The news from Syria is chilling. Despite the presence of monitors from the Arab League, the Assad government continues its violent suppression of the protests with complete impunity. Yesterday the Syrian Observatory for Human Rights reported that security forces used ‘nail bombs’ to disperse thousands of protesters in Douma and the death toll from similar outrages looks set to climb sharply in the immediate future. Since the ‘Syrian revolution’ began in March, more than 5,000 citizens have been killed for little more than assembling in public squares to criticise an oppressive government.
Coverage of the uprising in the Western media has been sporadic and largely dependent on the footage available (there are many cellphone videos of gunfire on unarmed protesters, Facebook photographs of government snipers installing themselves on rooftops and one horrifying video clip that appears to show a protester being executed by security forces in the back of a van). Yet despite the indifference of the wider world, Syria’s protesters have persevered with heroic tenacity.

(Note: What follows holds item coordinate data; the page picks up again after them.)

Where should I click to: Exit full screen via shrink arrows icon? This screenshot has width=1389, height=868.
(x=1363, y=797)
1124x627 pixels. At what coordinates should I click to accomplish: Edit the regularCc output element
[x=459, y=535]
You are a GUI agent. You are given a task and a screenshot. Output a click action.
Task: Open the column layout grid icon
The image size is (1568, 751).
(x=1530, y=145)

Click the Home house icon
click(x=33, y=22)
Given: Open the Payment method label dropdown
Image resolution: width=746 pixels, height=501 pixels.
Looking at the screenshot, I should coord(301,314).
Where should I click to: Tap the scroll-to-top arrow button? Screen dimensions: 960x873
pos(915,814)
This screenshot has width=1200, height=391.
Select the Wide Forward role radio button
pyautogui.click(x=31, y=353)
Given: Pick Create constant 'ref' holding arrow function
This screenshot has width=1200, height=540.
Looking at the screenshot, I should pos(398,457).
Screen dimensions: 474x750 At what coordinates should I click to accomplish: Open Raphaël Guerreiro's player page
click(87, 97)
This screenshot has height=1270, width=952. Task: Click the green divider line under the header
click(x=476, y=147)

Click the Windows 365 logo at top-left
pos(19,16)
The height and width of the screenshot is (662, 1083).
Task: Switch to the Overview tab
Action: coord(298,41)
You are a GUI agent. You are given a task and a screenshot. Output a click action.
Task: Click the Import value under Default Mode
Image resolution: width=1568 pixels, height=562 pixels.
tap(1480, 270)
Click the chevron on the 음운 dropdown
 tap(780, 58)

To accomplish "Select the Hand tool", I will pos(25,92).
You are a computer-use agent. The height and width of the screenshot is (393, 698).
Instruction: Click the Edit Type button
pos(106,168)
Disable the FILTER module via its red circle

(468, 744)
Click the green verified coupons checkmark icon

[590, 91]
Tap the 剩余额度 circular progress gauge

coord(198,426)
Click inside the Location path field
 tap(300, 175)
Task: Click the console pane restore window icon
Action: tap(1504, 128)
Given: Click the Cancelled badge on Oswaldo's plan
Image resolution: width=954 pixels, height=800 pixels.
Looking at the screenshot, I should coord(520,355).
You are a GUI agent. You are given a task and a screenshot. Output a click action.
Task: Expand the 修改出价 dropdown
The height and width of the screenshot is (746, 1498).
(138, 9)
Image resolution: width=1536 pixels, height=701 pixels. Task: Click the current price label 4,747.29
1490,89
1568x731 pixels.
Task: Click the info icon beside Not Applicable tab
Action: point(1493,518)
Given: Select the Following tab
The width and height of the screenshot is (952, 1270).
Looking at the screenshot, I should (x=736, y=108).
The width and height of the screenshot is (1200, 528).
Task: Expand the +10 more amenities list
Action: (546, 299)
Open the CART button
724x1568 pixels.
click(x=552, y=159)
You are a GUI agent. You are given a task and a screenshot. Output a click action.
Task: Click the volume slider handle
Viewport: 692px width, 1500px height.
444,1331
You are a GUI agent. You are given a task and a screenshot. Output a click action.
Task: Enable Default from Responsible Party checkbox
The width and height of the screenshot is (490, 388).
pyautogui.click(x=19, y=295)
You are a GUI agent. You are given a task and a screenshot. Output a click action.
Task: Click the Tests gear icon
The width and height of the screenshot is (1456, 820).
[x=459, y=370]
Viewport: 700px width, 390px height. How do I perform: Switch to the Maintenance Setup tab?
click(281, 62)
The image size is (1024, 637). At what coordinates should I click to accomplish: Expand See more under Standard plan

The gap between our knowledge of what is taking place in Syria and the international community’s actions to date touches on serious questions about the way we gather and consume news in the age of the internet. As a general rule, the new media seem to work best at a local level. Last month, for example, the British police charged a 34-year-old Londoner with “racially aggravated harassment” after cellphone footage broadcast on YouTube showed her freely disparaging racial and ethnic minorities while travelling on public transport. Just a few months earlier, another anonymous woman – a West Indian immigrant living in Hackney – rose to prominence after she was filmed hurling abuse at a group of rioters, demanding that they stop looting and go home. Millions of people watched these clips and were galvanised into action by what they saw. But when the footage is from much further afield – Egypt, Libya, Syria – global public opinion is practically toothless.
Every era is shaped by its information technology. The printing press revolutionised Europe’s religious opinions and set the stage for the rise of Protestantism and all that followed. In an influential book, Professor Benedict Anderson has even claimed that “print-capitalism” overhauled our capacity for social organization and led to the emergence of the modern nation state, an ‘imagined community’ whose members shared strong common ties and interests despite the impossibility of getting to know all the other members of the group.Whether driven by print, radio, fax machines, or the internet every society constructs new ideas of itself around the available media, and many of these these have lasting political consequences. When these ideas begin to travel beyond their immediate context, however, language and geography often slow their progress. In the Tunisian revolution, for example, social media played an important role. Yet despite the worldwide access this theoretically allowed, nearly a month elapsed before the major Western media fully noticed what was happening.
Evgeny Morozov, one of the sharpest analysts of the new technology, has argued that while social media are potentially revolutionary platforms for dissent they can equally well facilitate government surveillance, distract citizens with entertainment, and potentially disembody political dissent by shifting it online. Responding to these insights Zeynep Tufekci, a technology blogger, has remarked that “It’s not the technology that is failing politics but it is our politics that has failed … Street protests don’t work, as shown by the lead-up to the Iraq war, and demonstrated again by the current situation in Europe wherein national governments are destroying public infrastructure to please global finance capital. Letter-writing doesn’t work. Online petitions don’t work. Email campaigns don’t work. Consumer boycotts don’t work…” She argues that while ‘most of the existential problems facing humanity are occurring at a global scale’ our political responses remain stubbornly local. Tufekci suggests the internet is “facilitating the emergence of a global public sphere” that is still in its infancy and has yet to find its full expression in traditional political structures.
What is happening in Syria, Egypt, and Bahrain ought to matter to anyone who believes democracy is worth fighting for, but until the international community develops a capacity to respond to global public opinion, we are fated to remain on the outside of these revolutions, spectating impotently as thousands are killed for defending values that millions of other global citizens notionally share.